Can you rewrite the listing lines that begin at the line containing "You are a GUI" and stop after the line containing "This screenshot has width=1068, height=857.", switching "angle measurement tool" to "distance measurement tool" and keeping everything else the same?

##### Extracted information

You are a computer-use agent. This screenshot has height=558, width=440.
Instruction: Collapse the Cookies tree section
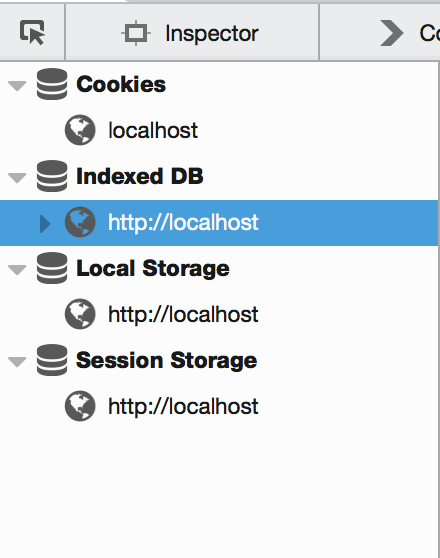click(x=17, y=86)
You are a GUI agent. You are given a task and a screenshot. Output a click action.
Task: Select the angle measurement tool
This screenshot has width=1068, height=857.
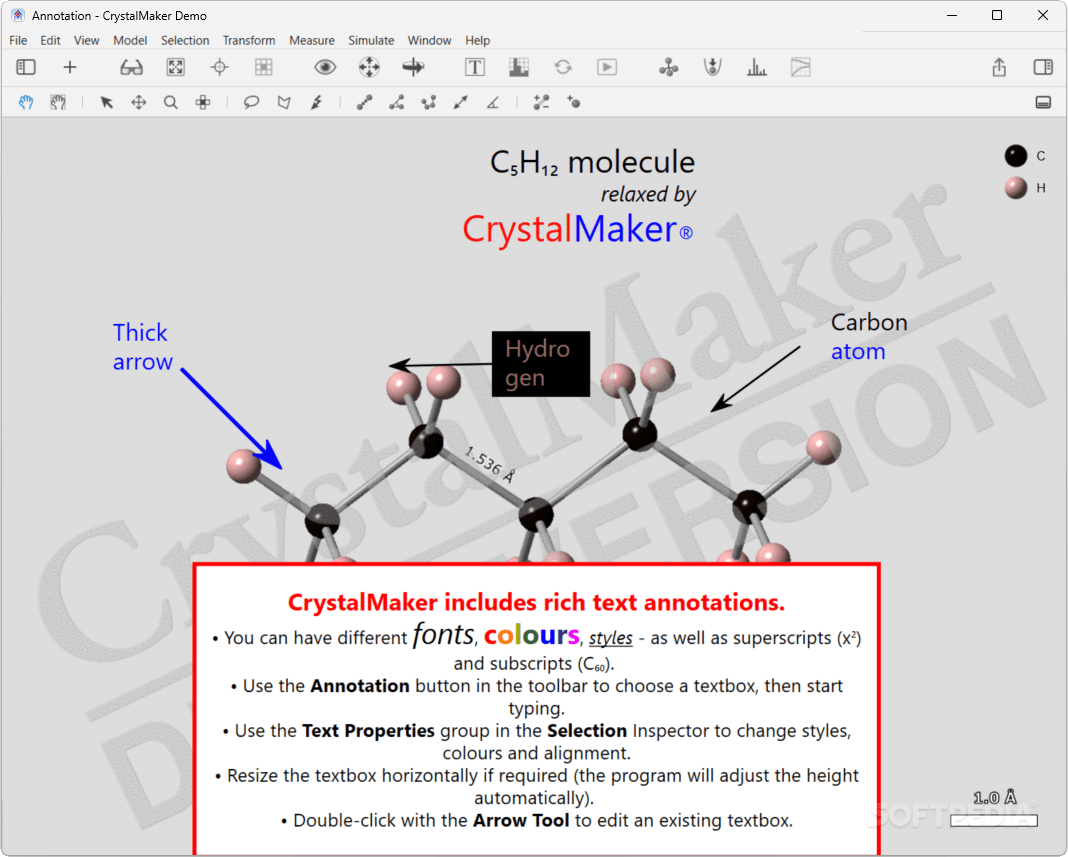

##########
##### Extracted information

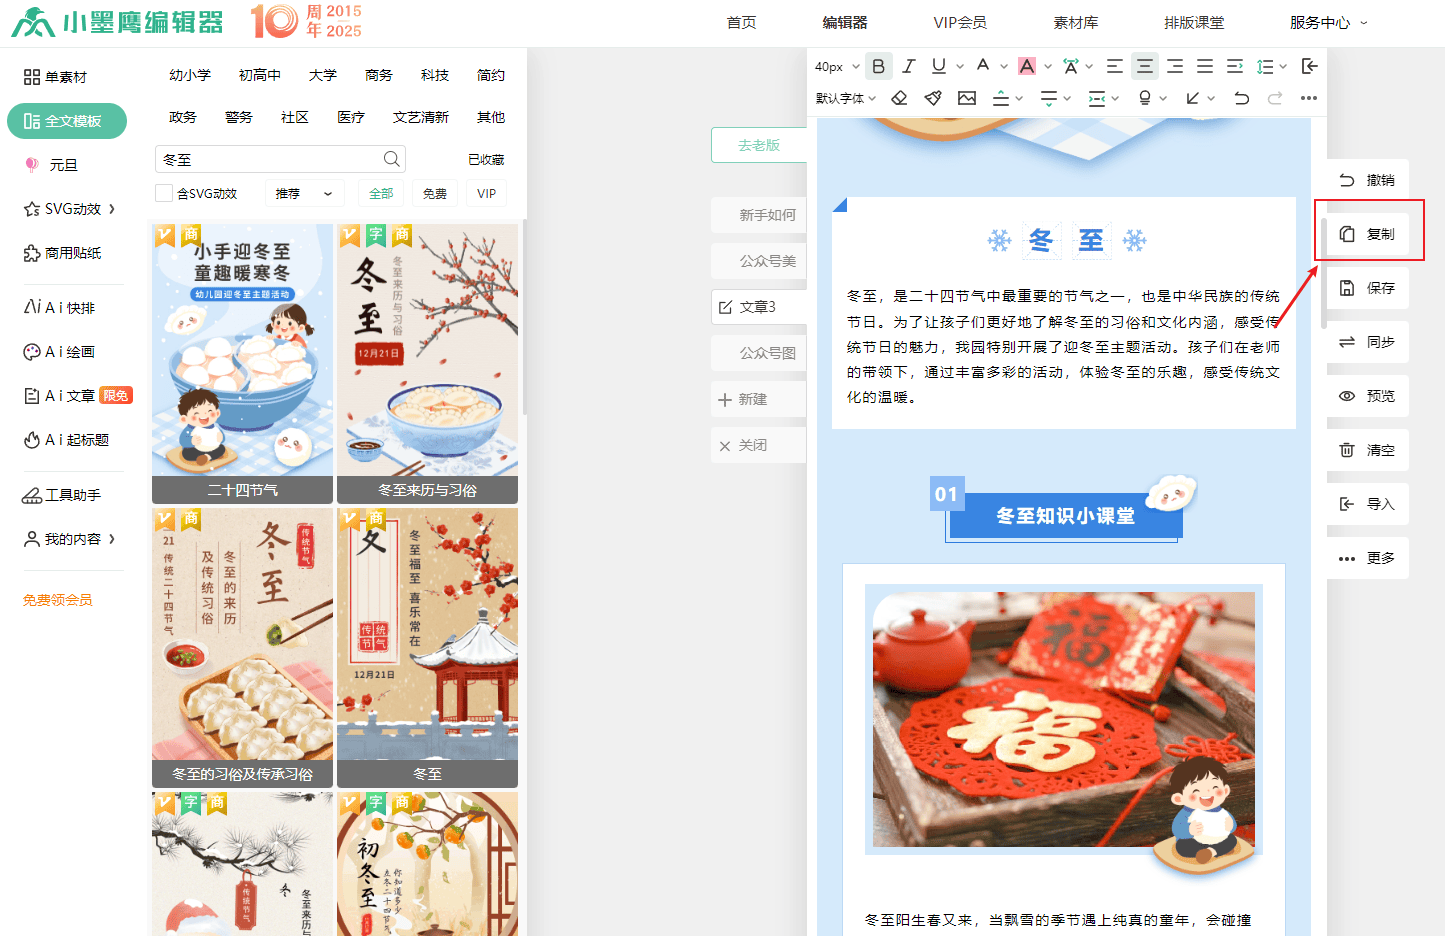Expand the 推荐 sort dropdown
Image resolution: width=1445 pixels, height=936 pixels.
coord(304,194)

##########

The result:
You are a GUI agent. You are given a task and a screenshot. Output a click action.
Task: Select the distance measurement tool
This screenshot has width=1068, height=857.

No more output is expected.